Illa no ha cerrado aún, en plena segunda ola, la megacompra de materiales que prometió

La reserva estratégica está pendiente de la valoración de ofertas de los proveedores pese a que prometió tenerla lista en septiembre

Ocho meses después de que estallara la crisis de la Covid-19 y tres meses después de que arrancara su licitación, con el estado de alarma decretado de nuevo en toda España, el Gobierno no ha completado aún la reserva estratégica de materiales y equipos de protección que iba a constituir para hacer frente a la segunda oleada de la pandemia.

A pesar de que prometió poner a disposición de los servicios de salud autonómicos una parte importante de los productos adjudicados antes de finalizar el mes de septiembre, lo cierto es que a día de hoy los responsables del Ministerio de Sanidad de completar esta megacompra de guantes de nitrilo y mascarillas, entre otros elementos esenciales, se encuentran aún empantanados en la última fase del proceso, la de la validación de las ofertas económicas realizadas por las empresas que pretenden ser adjudicatarias de algunos de los lotes en los que se estructura el concurso, según ha podido saber LA RAZÓN.

De hecho, a día de hoy la información sobre los resultados de las valoraciones técnicas y económicas de esos productos y sobre las empresas que han resultado finalmente adjudicatarias no han sido subidos a la plataforma de contratación del Estado, con lo que el procedimiento no está, ni mucho menos concluido. Como se recordará, el propio presidente del Gobierno, Pedro Sánchez, anunció en julio que Sanidad iba a proceder a adquirir un gran volumen de material.

La idea era impedir que se repitiera la trágica situación vivida durante la primera oleada de la Covid, en marzo y abril, cuando se registró una grave carestía de todo tipo de equipos de protección imprescindibles para los profesionales sanitarios y la población, que llevó al Gobierno a acudir en su busca a los mercados internacionales de forma desesperada.
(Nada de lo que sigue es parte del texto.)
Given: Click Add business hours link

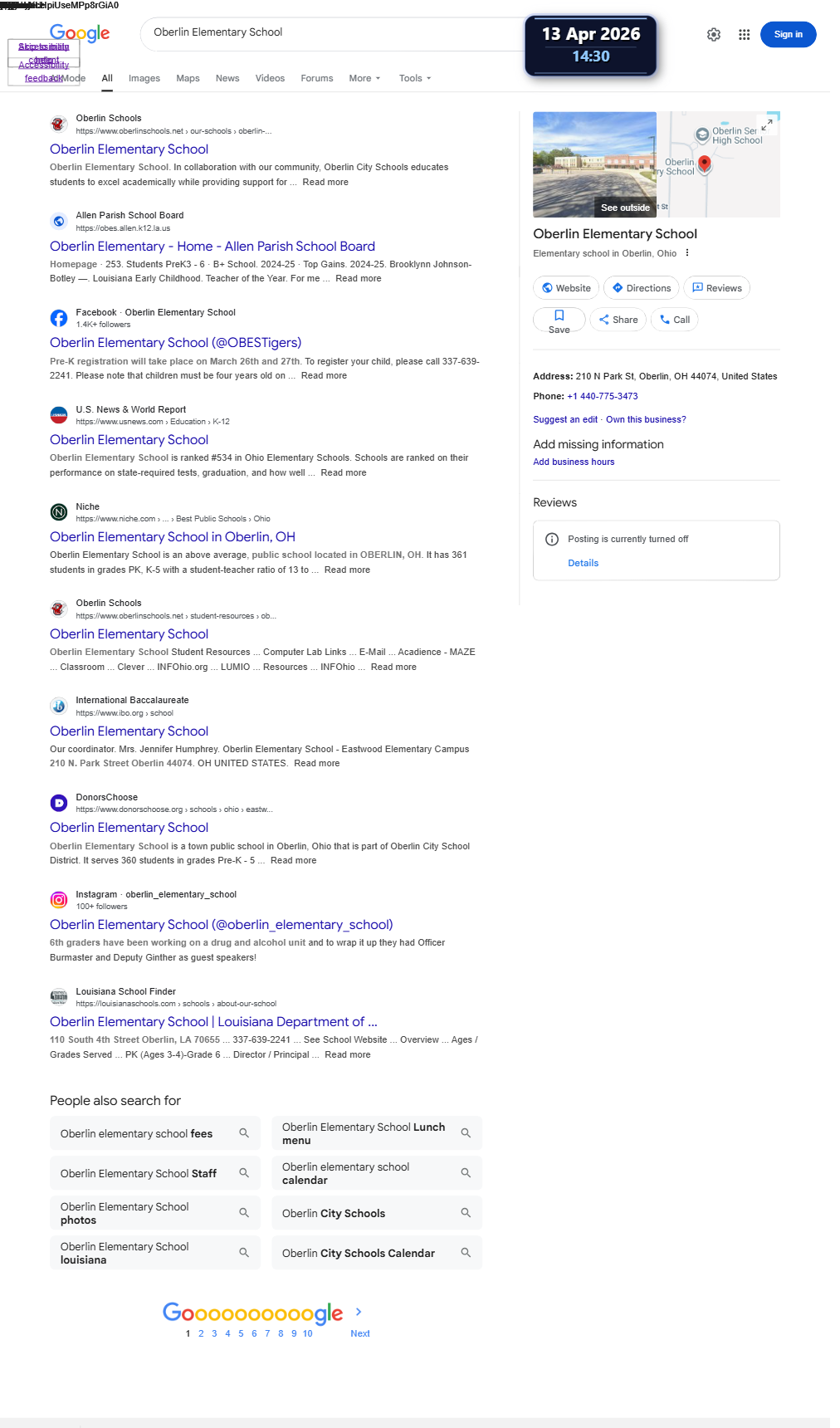Looking at the screenshot, I should [x=574, y=462].
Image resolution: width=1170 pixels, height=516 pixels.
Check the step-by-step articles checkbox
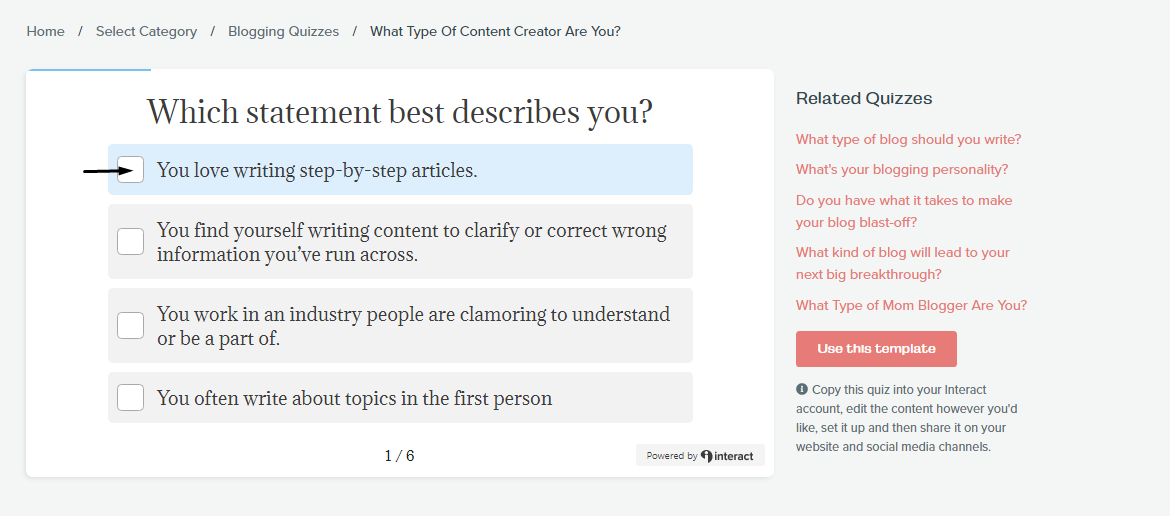131,169
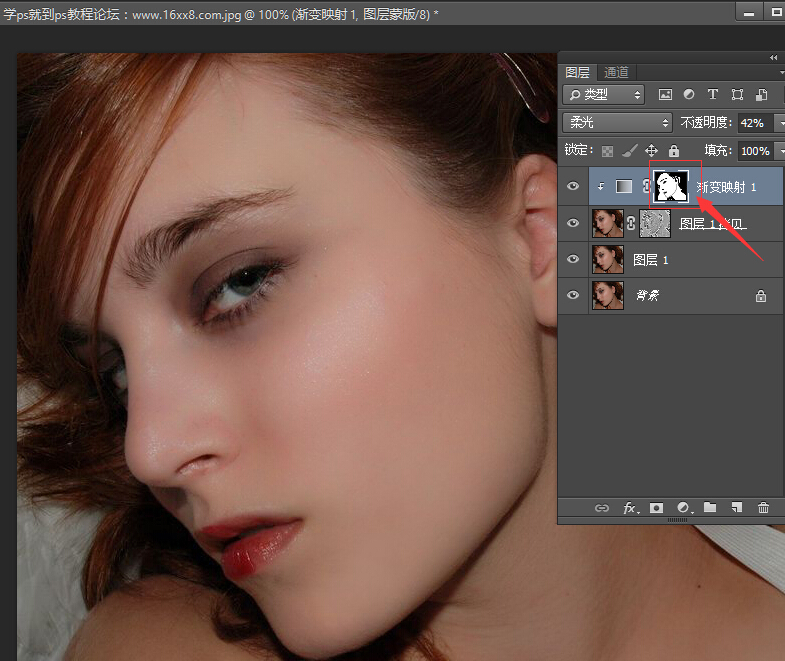
Task: Click the new layer icon
Action: tap(737, 508)
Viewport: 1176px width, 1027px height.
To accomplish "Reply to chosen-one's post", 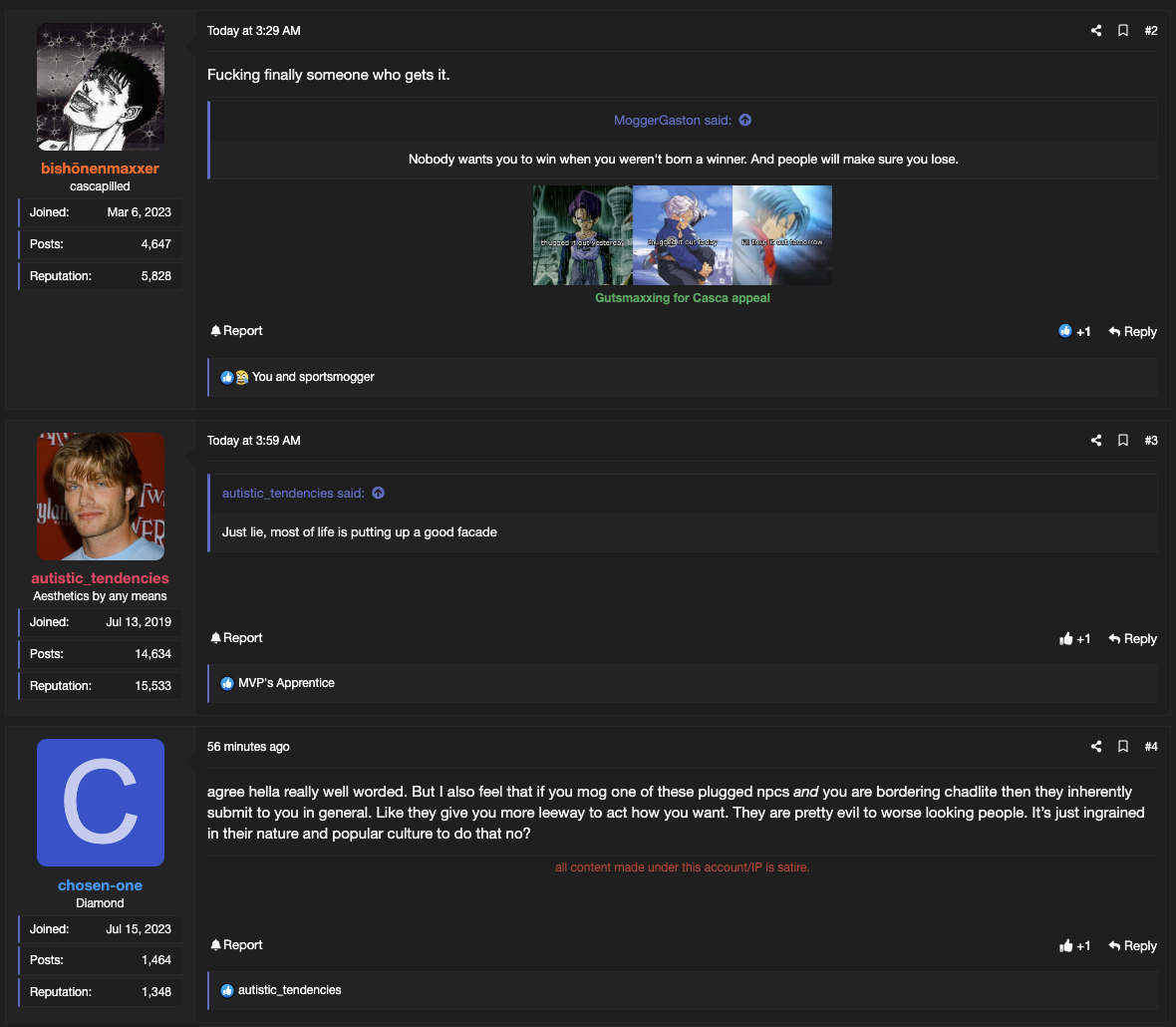I will [1132, 946].
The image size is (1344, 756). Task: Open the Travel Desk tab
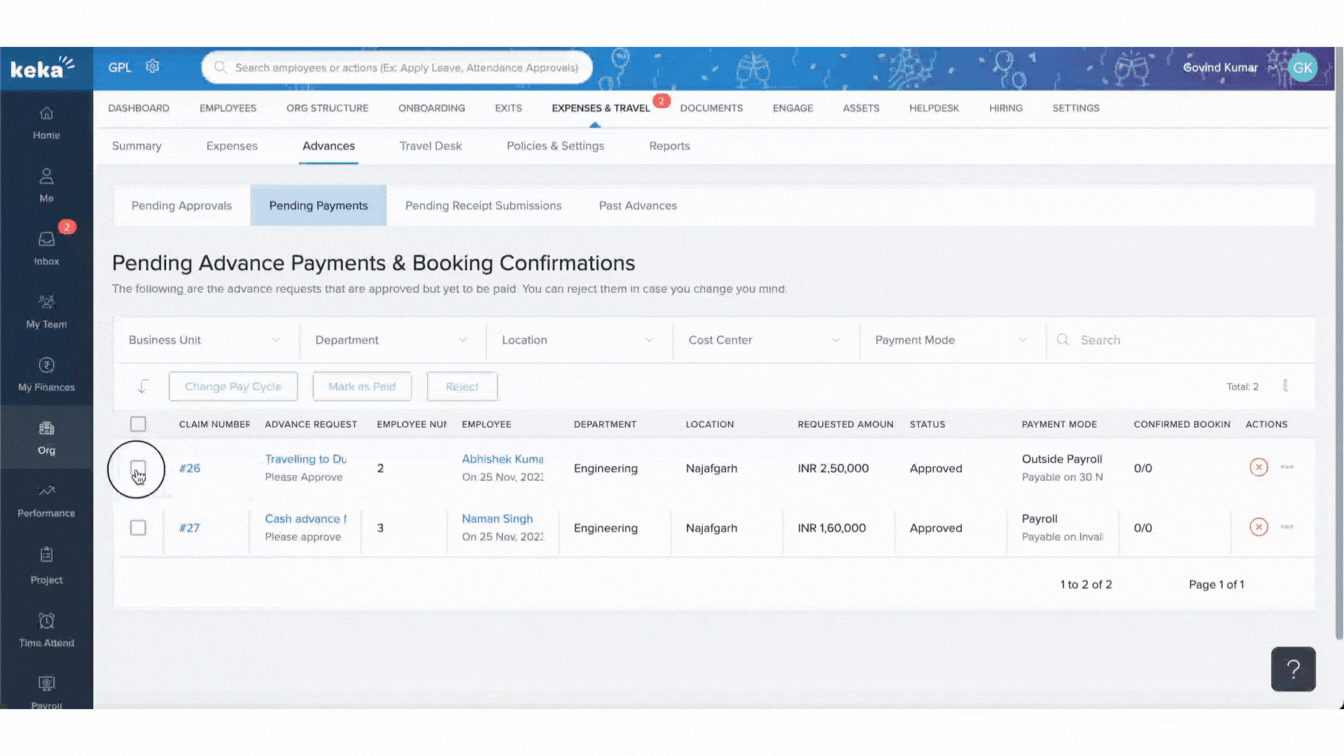point(430,146)
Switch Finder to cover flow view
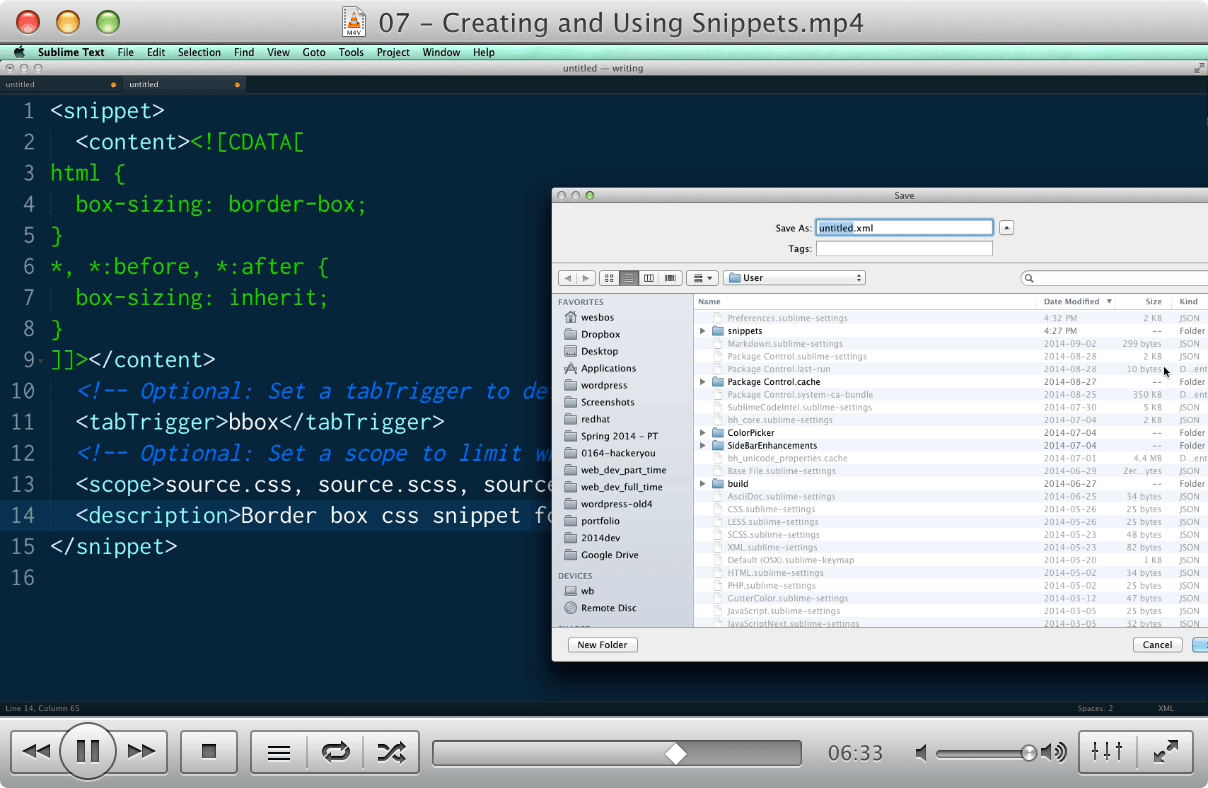The image size is (1208, 788). pyautogui.click(x=670, y=277)
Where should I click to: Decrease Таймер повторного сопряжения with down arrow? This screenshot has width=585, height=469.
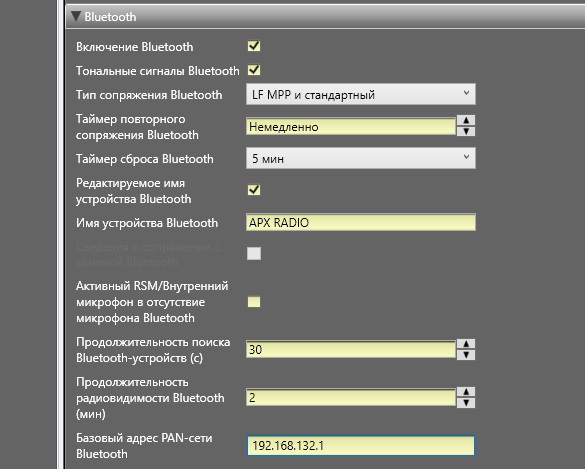coord(466,131)
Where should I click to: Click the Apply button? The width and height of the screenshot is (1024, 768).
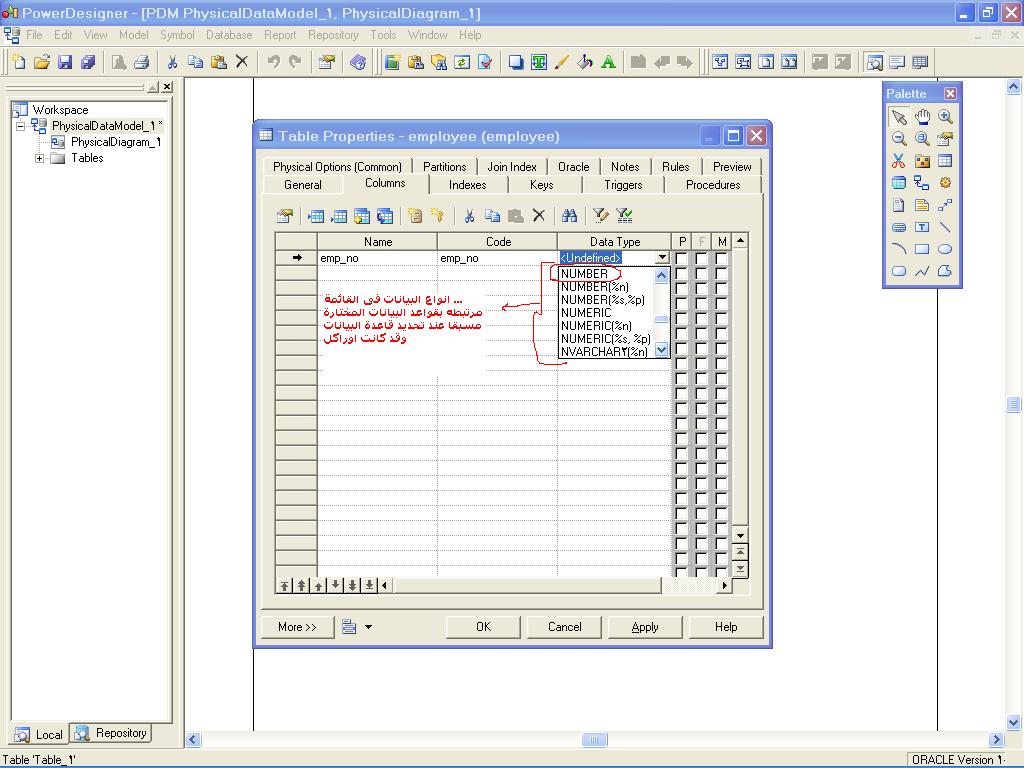645,627
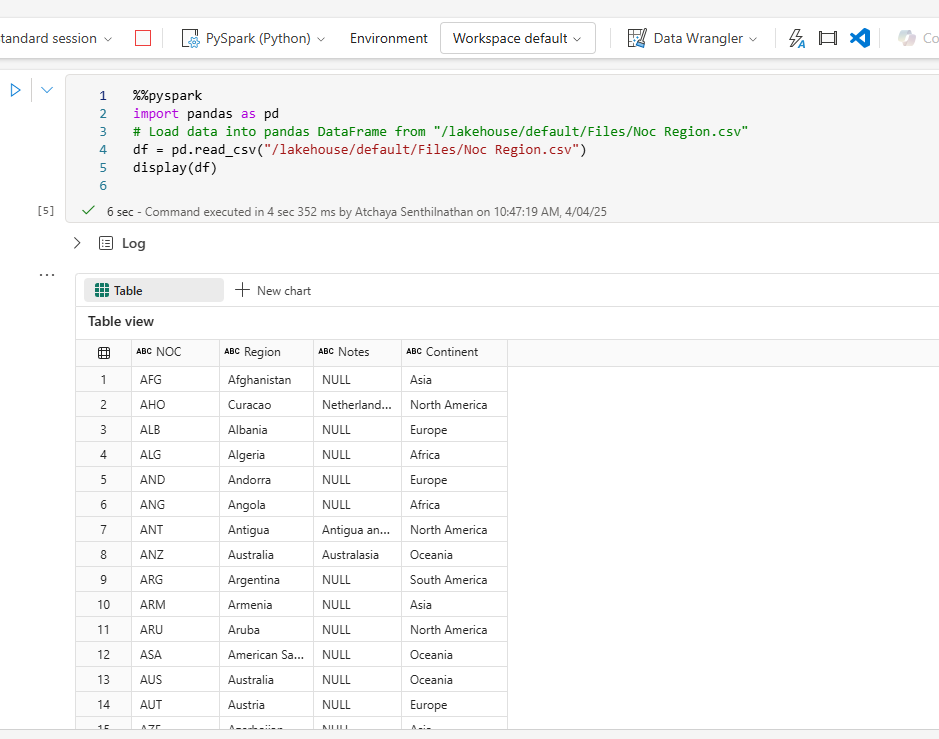
Task: Click the focus frame icon in toolbar
Action: pos(827,38)
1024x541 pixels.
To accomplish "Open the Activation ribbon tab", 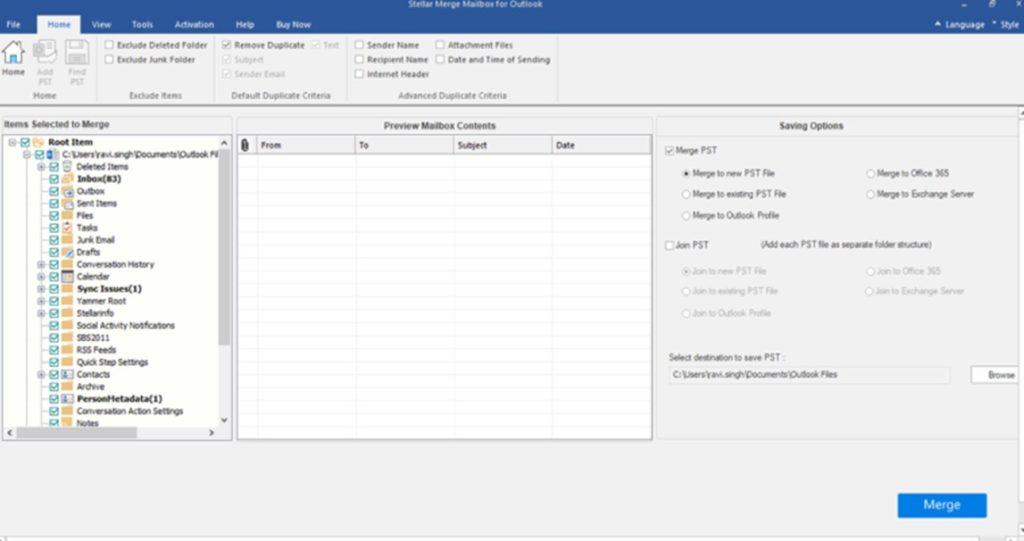I will click(194, 24).
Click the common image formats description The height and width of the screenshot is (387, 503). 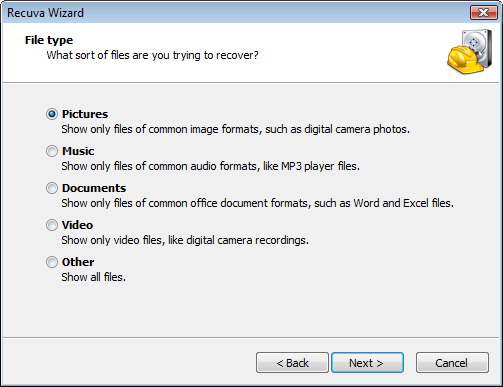236,129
En muchos casos, se pagaron con dinero público cantidades desorbitadas por productos que no cumplían los requisitos de calidad, como sucedió con miles de mascarillas «fake» o con algunas partidas de test de detección rápida del virus que tuvieron que ser devueltas. También llegó a abonarse casi 50.000 euros por dispositivos de ventilación mecánica que no eran los más idóneos para las atestadas unidades de cuidados intensivos (UCI) y cuyo valor de mercado no superaba entonces, ni lo hace ahora, los 16.000 euros por unidad.

En numerosos casos, los materiales comprados no llegaron o lo hicieron con mucho retraso. El Ministerio de Sanidad activó el 22 de julio el proceso para que esta dantesca situación no se volviera a producir. En concreto, licitó un acuerdo marco para la adquisición de ese material sanitario por importe de más de 2.431 millones de euros, IVA incluido. El objetivo era, según dijo, obtener en dos años 3.700 millones de unidades de batas quirúrgicas, guantes de nitrilo, gafas de protección, mascarillas quirúrgicas tipo II y IIR, mascarillas de protección FFPS, mascarillas de protección FFP2, mascarillas de protección FFP3, test moleculares Covid-19 (PCR) y kits de extracción. Días después, tuvo que suspender la licitación y lanzar una nueva porque el umbral de solvencia exigido a las empresas impedía que un gran número de ellas pudiera participar, especialmente las españolas, aunque el problema afectaba también a varias multinacionales, lo que provocó las iras del sector.

En agosto, finalmente, arrancó el proceso. El organismo encargado del operativo ha sido el Instituto Nacional de Gestión Sanitaria (Ingesa), envuelto en la polémica desde el estallido de la pandemia por las irregularidades detectadas en muchas de las compras de productos y equipos realizadas. Según ha podido saber este periódico, una de las razones del retraso acumulado en el proceso de constitución de la reserva estratégica es la falta de personal suficiente en este organismo, que hasta la llegada de la pandemia apenas se dedicaba a realizar pequeñas compras para la gestión de la sanidad en Ceuta y Melilla. Se trata de una circunstancia a la que se ha unido también la complejidad técnica de este proceso, con un elevadísimo volumen de material licitado.

En principio, la idea de los responsables de este organismo es concluir sus trabajos a finales de este mes. El presidente del Gobierno, Pedro Sánchez, se refirió precisamente a esta reserva en una de sus comparecencias televisivas de este fin de semana. Según dijo, España cuenta con una reserva estratégica sanitaria con cerca de 600 millones de mascarillas y unos dos millones de test de antígenos. Fuentes sanitarias vinculadas al Ministerio de Sanidad aseguran que buena parte de ese material procede de las compras que se efectuaron a toda prisa en el pico de la pandemia de la primera ola y que llegaron con retraso, cuando la incidencia de casos ya había caído por el estado de alarma.